>>1223787It sadly has about 0 chance of happening.
For starters, the shuttle rolling stock is positively massive, iirc it would fit the French high speed lines loading gauge... they would however be completely unable to leave them (and French HSLs will typically end about 20-30 km away from the city centre stations).
So you'd need a terminal somewhere in the fields and a road to drive up to it. Okay, technically feasible but you better have the demand to justify building it (protip: trucks from spain and italy).
But then you run into the bigger problem. You're gonna have to find a way to insert your long distance car/truck carrier in an already busy high speed schedule. Now a pair of 7MW eurotunnel class 9s has no issue bringing the 2,000 tons rakes up to speed (tunnel original safety regs made for an impressively overpowered design), but they're also limited to 160 km/h (so half of what TGVs can do)... good luck getting a slot.

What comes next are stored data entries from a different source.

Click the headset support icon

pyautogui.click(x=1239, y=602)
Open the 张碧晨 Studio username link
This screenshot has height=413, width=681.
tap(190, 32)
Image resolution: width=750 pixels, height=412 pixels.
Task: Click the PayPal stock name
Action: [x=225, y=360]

The issue with the drive and walk through design is also that a club or dining car would have to be at the end of the rake, between the locs and loader wagons. Go tell that to the poor sod at the wrong end of the half rake that he's got a 400m* walk ahead of him, during which he'll have to operate about a dozen pressurised doors, and the same return trip to get a coffee. He's probably not gonna bother with that coffee. I guess you could make it work on longer journeys by making access to those car an option you have to book and pay in advance, so that they'll give those cars the closest parking spots.
>*current shuttle compositions are either 2*400m car and coach carriers (cars in duplex wagons; vans, caravans and coaches -including a eurotunnel minibus with a bike carrying trailer for cyclists- in single deck wagons), there's a loader wagon at both ends of each half rake. Truck carrying rakes are similarly split in two half rakes with a club coach coupled right behind the leading locomotive.